SIGUIENTE PÁGINA, sábado 10 enero 2026
Estimados amigos:
Hoy es el aniversario de la firma de los Acuerdos de Paz de 1992. No habrá ningún acto oficial, ya que Nayib Bukele ha decretado borrar de la memoria oficial aquel acuerdo que puso fin a la guerra civil y abrió el camino hacia la transición democrática. Bukele impone una nueva narrativa que cambia el sentido de las palabras: la conquista de la Paz ahora es un pacto entre dos élites para compartir el poder. La transición democrática ahora es el establecimiento de un 'bipartidismo mafioso´. La fecha de celebrar ya no es el 16 de enero del 1992 sino el 3 de febrero de 2019, día que Bukele fue electo presidente para inaugurar la Nueva República.

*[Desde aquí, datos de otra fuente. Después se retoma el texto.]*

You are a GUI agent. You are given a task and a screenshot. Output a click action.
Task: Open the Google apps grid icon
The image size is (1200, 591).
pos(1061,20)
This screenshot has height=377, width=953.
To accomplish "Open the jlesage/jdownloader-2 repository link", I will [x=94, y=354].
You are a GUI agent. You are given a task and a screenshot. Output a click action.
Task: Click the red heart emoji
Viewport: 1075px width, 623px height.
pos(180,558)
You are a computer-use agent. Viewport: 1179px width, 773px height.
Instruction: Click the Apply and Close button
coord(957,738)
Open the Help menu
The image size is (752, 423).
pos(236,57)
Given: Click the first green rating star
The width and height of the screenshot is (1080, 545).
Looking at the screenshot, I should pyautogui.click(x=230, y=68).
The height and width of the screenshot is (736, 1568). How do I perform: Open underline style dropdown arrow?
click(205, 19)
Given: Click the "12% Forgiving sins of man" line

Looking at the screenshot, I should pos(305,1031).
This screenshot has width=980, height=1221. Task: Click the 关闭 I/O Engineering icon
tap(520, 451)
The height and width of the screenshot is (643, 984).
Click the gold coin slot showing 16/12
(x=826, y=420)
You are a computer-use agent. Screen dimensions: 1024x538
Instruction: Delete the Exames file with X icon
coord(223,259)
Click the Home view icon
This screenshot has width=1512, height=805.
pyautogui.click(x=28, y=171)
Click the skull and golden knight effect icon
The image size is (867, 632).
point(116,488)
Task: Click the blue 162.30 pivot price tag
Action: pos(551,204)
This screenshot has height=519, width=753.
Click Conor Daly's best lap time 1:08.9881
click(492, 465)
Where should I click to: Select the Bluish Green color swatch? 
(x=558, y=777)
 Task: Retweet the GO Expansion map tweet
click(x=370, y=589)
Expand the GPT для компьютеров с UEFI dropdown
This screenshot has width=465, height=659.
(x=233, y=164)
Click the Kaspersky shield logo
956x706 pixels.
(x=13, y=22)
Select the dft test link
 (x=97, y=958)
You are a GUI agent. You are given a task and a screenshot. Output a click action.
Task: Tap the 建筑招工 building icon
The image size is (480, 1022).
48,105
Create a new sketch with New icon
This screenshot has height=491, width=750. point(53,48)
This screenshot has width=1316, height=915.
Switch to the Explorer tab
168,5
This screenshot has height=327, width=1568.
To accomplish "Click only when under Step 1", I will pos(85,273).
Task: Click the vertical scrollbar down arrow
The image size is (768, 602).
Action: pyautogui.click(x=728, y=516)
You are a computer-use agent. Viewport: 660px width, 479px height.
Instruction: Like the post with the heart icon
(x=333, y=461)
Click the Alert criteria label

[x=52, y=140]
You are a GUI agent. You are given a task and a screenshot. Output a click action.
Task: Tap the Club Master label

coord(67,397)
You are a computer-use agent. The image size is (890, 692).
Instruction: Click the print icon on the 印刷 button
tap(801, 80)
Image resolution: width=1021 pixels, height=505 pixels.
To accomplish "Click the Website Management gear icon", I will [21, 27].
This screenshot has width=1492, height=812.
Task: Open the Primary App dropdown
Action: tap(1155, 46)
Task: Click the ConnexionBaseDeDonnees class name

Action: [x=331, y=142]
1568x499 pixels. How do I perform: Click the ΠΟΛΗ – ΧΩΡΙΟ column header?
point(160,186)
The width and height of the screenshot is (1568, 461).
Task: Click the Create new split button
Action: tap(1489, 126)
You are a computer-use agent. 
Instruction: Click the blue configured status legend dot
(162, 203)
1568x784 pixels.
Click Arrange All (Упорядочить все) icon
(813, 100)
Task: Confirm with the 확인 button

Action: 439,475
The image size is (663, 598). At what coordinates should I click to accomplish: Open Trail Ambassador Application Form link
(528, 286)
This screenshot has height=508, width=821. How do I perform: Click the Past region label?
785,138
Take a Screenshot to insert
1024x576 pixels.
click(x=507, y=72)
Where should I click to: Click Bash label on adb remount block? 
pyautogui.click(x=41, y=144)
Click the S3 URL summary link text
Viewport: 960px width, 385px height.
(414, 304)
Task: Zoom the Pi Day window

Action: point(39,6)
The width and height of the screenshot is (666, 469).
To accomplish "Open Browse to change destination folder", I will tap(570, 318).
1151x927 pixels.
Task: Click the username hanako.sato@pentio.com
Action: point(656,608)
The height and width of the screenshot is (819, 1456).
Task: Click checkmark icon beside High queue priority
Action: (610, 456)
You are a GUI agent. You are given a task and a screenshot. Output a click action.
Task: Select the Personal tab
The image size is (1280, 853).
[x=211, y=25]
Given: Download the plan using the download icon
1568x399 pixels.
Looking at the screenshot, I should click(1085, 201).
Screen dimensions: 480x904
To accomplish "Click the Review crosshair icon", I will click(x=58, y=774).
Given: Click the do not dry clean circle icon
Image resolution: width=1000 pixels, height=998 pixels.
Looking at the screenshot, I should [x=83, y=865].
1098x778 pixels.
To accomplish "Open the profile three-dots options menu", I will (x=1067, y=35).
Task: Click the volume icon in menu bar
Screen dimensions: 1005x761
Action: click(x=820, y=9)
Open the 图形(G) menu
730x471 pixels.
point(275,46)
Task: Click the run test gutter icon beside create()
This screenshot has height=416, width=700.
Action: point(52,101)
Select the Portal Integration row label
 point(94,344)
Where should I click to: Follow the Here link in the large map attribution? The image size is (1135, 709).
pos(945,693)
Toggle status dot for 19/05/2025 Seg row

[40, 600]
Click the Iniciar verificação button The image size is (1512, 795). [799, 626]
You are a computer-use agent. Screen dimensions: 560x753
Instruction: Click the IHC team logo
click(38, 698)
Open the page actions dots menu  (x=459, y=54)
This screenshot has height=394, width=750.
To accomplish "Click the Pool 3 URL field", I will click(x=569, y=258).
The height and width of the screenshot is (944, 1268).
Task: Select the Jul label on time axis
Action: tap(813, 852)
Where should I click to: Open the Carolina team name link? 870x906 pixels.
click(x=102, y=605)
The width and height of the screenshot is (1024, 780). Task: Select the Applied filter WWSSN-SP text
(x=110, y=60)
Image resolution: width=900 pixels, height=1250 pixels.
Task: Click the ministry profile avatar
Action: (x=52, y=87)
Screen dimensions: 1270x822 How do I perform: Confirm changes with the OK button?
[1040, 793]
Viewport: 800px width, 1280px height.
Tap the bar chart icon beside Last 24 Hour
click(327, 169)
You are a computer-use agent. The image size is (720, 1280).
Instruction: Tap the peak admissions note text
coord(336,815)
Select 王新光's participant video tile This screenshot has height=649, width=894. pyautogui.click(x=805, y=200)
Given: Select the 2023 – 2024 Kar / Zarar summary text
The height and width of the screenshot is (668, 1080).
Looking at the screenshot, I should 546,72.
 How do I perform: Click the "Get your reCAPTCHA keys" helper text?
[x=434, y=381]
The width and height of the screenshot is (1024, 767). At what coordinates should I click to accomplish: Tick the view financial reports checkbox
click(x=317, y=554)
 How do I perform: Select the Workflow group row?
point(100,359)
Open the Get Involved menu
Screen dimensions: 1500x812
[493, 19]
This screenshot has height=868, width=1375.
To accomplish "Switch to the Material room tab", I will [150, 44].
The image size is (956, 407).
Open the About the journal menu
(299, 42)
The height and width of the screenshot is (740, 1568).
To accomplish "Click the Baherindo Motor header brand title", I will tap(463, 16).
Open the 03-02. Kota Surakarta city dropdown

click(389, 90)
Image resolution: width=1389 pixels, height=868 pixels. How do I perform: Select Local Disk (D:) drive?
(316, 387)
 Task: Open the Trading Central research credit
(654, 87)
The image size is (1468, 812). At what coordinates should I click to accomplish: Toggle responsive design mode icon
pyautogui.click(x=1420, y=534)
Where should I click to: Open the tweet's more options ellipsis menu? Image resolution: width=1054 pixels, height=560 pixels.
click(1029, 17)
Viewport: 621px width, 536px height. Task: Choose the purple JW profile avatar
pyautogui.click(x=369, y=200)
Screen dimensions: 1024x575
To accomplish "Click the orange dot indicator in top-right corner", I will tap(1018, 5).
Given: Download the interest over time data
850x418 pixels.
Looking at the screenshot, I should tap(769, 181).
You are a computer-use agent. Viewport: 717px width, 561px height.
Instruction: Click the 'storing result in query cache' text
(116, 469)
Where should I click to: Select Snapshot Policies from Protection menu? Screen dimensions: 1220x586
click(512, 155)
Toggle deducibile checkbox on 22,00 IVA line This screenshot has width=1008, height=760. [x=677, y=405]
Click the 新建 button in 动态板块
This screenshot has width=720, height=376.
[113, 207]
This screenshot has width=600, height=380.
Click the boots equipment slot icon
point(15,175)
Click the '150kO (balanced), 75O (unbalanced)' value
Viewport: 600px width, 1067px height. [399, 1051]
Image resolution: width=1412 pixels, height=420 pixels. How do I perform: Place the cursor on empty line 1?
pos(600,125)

La Paz ahora no se refiere al acuerdo nacional para terminar la guerra civil, sino al Estado de Excepción establecido para iniciar la guerra contra las pandillas.
El impacto de la narrativa oficial difundida ya durante 7 años por la maquinaria propagandística es tan fuerte que ni siquiera la oposición se anima -o se atreve- a reivindicar la gesta histórica de los Acuerdos de Paz.
¿Será que el régimen realmente haya ganado la batalla ideológica y hasta semántica e impuesto en la conciencia nacional su memoria oficial? No.
La memoria de la represión y del cierre de todos los espacios políticos que provocaron la insurgencia; la memoria de los sacrificios de los 12 años de guerra civil; y la memoria del clima de apertura y despertar de los años 90 – toda esta memoria está anclada en el la mente de toda una generación. Es la memoria compartida, aunque no idéntica, de soldados y guerrilleros, de derecha e izquierda, de conservadores y liberales, de católicos y protestantes, de empresarios y trabajadores. A pesar de las diferencias de la vivencia y del pensamiento de cada uno, esta memoria es compartida porque todos fuimos parte de la gesta histórica de apartarnos de las diferencias y concentrarnos en el interés común del país.
El hecho que esta memoria compartida ya no se expresa el 16 de enero en marchas, actos y fiestas no significa que ya no exista. Las imágenes de la fiesta en las plazas del centro capitalino del día 6 de enero 1992, cuando los dos bandos se convocaron en plazas diferentes pero después se confundieron y se abrazaron en una sola celebración son imborrables. No se dejan sustituir por las imágenes simbólicas de la Nueva República, las fotos de Bukele ante miles de soldados haciéndolos jurar fidelidad al presidente; las fotos de soldados tomándose la Asamblea Legislativa el 9 de febrero 2020; los videos de cientos de presos hincados en los pasillos del CECOT y de los espectáculos permanentes en el Centro Histórico anteriormente limpiado de los pobres...
Estas imágenes, que simbolizan la dictadura, tampoco las olvidaremos, pero no podrán jamás reemplazar las imágenes del 16 de enero 1992.